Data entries
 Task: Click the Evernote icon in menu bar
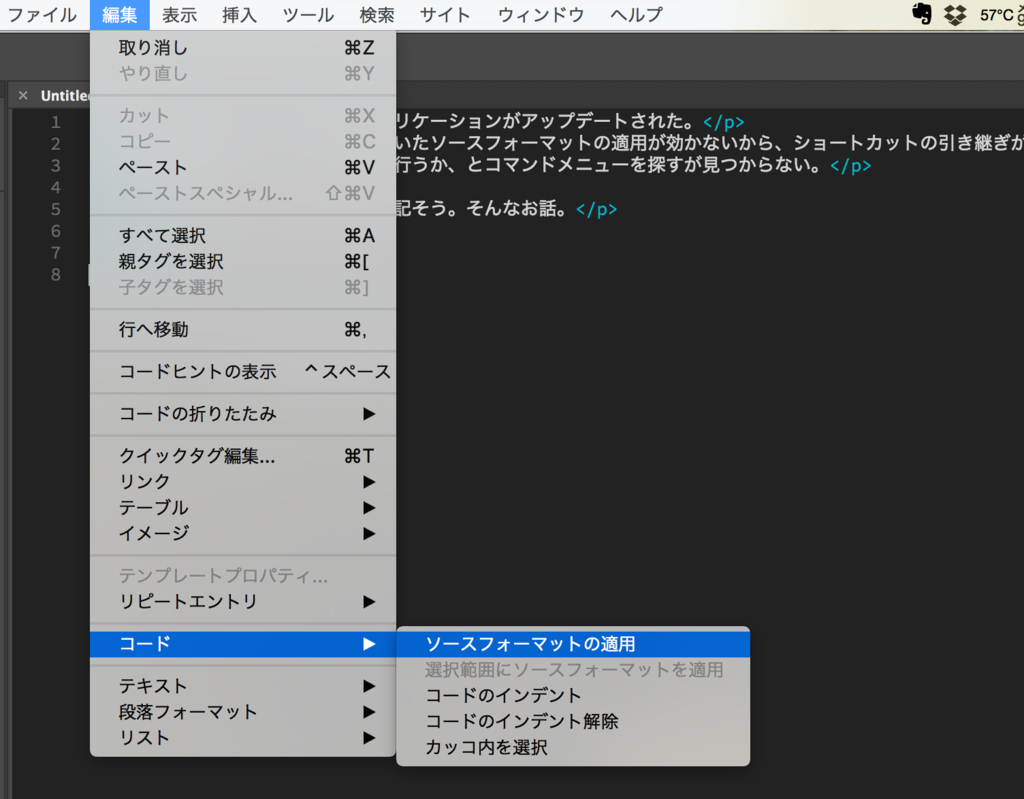point(922,14)
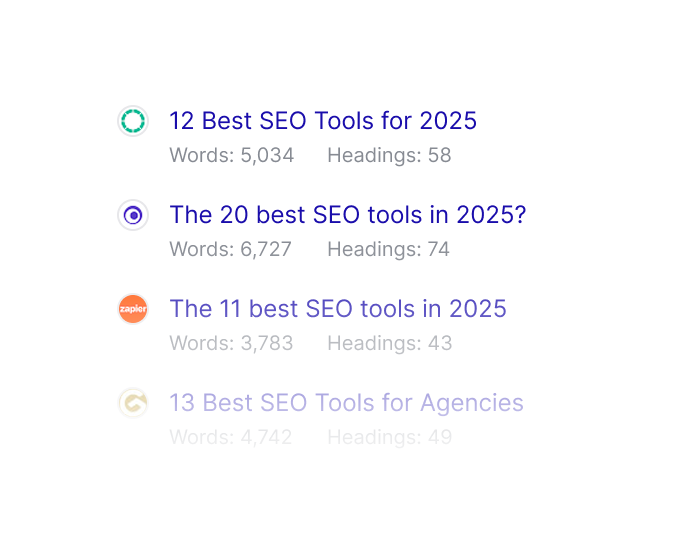Click the purple dot favicon beside The 20 best SEO tools
Screen dimensions: 680x540
click(x=133, y=215)
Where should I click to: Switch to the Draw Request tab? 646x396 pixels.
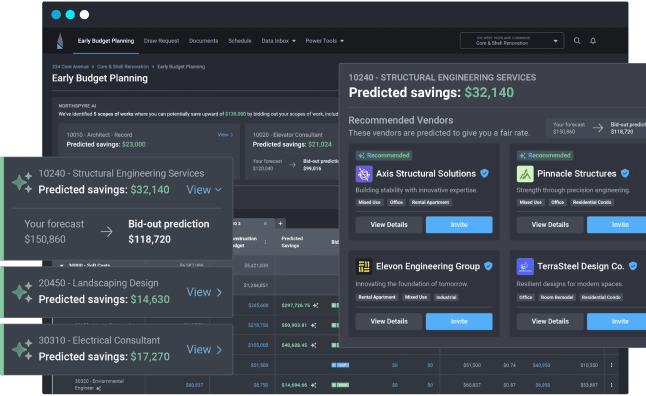point(161,41)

# What you are asked to do
Once the pictures are set aside, repeat each entry exactly as it stands.

# Output for this exercise
 Task: Click the Evernote icon in menu bar
point(922,14)
Click the purple dot favicon beside The 20 best SEO tools
Screen dimensions: 680x540
click(x=133, y=215)
Where should I click to: Switch to the Draw Request tab? 646x396 pixels.
point(161,41)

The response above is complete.